"I've been to Hell, and it's cold" - Supporting Standing Rock - Part 2

We woke at 6:00a.m. Monday morning at our hotel in Mandan, North Dakota. Layers upon layers, and an hour's drive, we arrived back at the North Gate, Oceti Sakowin camp. As we pulled up, we were stopped and asked "...just arriving or returning?". I said "Returning.", and he replied "Welcome home.".

We drove over an icy, uneven lane decorated on either side with flying symbols of the 300+ tribes known as Flag Row. As turned in to center camp and made our way to Grandma's Kitchen. We unloaded the last of our food supplies. My friend Zosha was helping with breakfast and Kelli and I made our way to the press tent for passes and orientation. At the top of Facebook Hill [...the highest elevation available], I took a couple of panoramas of the camp just as the sun was coming up, the suddenly my phone died [...which was weird at 76% battery]. 

We stood in the press line for an hour as the snow began to fall. We planned on being out of camp by noon. Our orientation was brief, but thorough. We were there as guests, and the rules of camp were put in place by the elders.
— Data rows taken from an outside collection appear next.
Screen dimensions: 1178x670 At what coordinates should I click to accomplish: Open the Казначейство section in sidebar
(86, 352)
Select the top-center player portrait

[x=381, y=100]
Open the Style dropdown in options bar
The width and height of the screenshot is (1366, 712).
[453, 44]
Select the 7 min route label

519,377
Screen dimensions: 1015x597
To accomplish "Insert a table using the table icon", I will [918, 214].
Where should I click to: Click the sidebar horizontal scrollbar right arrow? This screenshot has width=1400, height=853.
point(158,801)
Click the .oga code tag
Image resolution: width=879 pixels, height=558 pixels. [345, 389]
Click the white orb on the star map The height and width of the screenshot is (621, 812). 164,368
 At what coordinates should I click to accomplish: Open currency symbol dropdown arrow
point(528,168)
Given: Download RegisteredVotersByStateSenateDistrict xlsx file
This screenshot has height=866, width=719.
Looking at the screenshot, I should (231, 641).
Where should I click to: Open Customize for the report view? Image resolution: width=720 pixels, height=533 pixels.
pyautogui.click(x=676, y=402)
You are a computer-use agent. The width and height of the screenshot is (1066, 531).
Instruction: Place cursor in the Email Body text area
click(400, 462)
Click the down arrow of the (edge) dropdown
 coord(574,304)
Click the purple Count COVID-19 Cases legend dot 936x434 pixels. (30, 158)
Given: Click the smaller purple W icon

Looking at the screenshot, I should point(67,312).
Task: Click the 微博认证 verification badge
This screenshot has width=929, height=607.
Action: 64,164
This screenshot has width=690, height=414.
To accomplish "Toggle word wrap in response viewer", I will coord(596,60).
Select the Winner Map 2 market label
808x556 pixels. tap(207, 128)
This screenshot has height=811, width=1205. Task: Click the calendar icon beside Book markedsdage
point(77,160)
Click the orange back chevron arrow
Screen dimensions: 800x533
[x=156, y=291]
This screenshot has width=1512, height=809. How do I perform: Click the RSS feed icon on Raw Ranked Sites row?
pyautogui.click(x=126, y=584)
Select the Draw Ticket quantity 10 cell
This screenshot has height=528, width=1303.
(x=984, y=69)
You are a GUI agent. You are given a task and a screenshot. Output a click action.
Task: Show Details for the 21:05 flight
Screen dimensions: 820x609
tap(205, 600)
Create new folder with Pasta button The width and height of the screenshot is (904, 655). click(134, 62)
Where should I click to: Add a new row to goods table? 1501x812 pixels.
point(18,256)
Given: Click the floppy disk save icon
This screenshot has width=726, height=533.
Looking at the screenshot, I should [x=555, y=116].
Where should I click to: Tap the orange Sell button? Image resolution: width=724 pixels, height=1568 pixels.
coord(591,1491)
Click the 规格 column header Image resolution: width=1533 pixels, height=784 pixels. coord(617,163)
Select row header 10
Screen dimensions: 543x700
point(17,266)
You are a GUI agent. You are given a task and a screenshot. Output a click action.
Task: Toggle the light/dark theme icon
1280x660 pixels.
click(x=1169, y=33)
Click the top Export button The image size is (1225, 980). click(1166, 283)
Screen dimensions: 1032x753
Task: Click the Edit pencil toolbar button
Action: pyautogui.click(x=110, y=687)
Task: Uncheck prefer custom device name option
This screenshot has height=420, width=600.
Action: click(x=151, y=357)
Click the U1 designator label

No ceremonies or prayers to be filmed or photographed unless explicit permission had been given. A chilling explanation of the likely outcomes of being on the front lines that detailed how press and media is targeted by law enforcement [...especially scary considering the ACOE's easement denial was announced a day prior]. Ten minutes or so dedicated how if you were arrested your gear will be confiscated, cards and media will be deleted and a phone number we were to write on our arms with permanent marker to call to be bailed out of jail.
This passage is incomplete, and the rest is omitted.